Pemanfaatan Sampah Menjadi Listrik
Saat
ini, sampah telah menjadi masalah yang sangat berpengaruh terhadap masyarakat.
Jumlah sampah yang selalu menumpuk menebarkan aroma busuk, sehingga membuat
masyarakt yang beraktivitas diluar ruangan selalu menikmati bau busuk terutama
masyarakat yang tinggal berdekatan dengan Tempat Pembuangan Akhir (TPA). Selain
bau busuk yang menyebar, tumpukan sampah beresiko menimbulkaa banjir akibat
saluran tersumbat oleh sampah. Selain banjir, hal tersebut menyebabkan sampah
terbawa arus banjir dan tersebar kemana – mana. Berbasiskan data 2010, Indonesia menjadi peringkat kedua
negara “penyumbang” sampah plastik terbesar di dunia yaitu sebesar 3,2 juta
ton, setelah Tiongkok yang sebesar 8,8 juta ton yang lalu disusul oleh Filipina
diperingkat ketiga yaitu sebesar 1,9 juta ton. Oleh karena itu, untuk
mengatasi permasalahan sampah yang menumpuk dan menebarkan aroma busuk salah
satu caranya yaitu mengubahnya menjadi energi listrik.
Pada
TPA diletakkan mesin pembangkit listrik dengan kapasitas sekitar 10 Megawatt.

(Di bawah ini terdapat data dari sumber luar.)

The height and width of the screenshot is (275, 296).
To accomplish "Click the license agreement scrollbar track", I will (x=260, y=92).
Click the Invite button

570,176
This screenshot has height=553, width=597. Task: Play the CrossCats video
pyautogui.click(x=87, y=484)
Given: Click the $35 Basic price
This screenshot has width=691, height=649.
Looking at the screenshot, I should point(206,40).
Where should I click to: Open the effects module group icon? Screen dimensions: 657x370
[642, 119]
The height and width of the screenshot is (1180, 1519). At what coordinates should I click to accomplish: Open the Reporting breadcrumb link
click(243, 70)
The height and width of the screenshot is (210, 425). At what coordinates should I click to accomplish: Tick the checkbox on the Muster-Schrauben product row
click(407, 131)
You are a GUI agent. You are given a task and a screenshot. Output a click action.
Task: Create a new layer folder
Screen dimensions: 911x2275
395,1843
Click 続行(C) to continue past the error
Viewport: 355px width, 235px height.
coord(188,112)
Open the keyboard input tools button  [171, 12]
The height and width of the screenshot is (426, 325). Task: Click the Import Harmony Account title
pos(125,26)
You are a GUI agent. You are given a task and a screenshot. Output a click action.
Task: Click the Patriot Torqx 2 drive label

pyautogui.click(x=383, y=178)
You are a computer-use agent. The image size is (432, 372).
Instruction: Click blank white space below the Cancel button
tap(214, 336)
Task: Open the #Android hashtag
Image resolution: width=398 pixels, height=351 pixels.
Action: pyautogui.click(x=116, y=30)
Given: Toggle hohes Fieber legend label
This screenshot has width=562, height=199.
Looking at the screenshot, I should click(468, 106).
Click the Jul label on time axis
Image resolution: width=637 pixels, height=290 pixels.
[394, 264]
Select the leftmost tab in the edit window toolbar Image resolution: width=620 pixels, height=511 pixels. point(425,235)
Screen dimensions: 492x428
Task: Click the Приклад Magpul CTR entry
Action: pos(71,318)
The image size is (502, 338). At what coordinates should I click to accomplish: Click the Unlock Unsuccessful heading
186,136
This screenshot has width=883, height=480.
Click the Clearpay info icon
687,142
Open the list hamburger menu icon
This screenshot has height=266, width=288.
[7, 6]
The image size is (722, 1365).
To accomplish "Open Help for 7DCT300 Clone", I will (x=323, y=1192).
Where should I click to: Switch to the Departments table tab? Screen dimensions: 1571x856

Posisi dari mesin pembangkit listrik itu sendiri diletakkan tidak jauh dari
tumpukan sampah setinggi beberapa meter. Meski sampah menggunung, aroma busuk
dari sampah tidak tercium. Hal tersebut dikarenakan, saat proses fermentasi
sampah organic membusuk dan menghasilkan gas metana, penyaring akan menyaring
gas dari kotoran padat yang dikandung dan suhu distabilkan sesuai dengan
spesifikasi mesin pembangkit listrik. Gas metana yang dihasilkan ”bukit” sampah itu dialirkan melalui pipa
untuk mengoperasikan mesin-mesin pembangkit listrik di areal tempat pembuangan
sampah tersebut. Dengan memanfaatkan sampah untuk menghasilkan
listrik, hal ini sekaligus mengatasi persoalan sampah di kota-kota besar. Produksi sampah naik, sementara pengolahannya
tidak maksimal. Akibatnya, sampah menggunung dan tidak terurus. Selain
menimbulkan bau tak sedap, sampah juga mengganggu keindahan, mencemari air dan
tanah, serta dapat menjadi sumber penularan penyakit. Di Indonesia, baru TPA Bantar Gebang, Bekasi, dan
Instalasi Pengolahan Sampah Terpadu Denpasar, Badung, Gianyar, Tabanan yang
merintis penerapan teknologi yang mengintegrasikan pengolahan sampah terpadu.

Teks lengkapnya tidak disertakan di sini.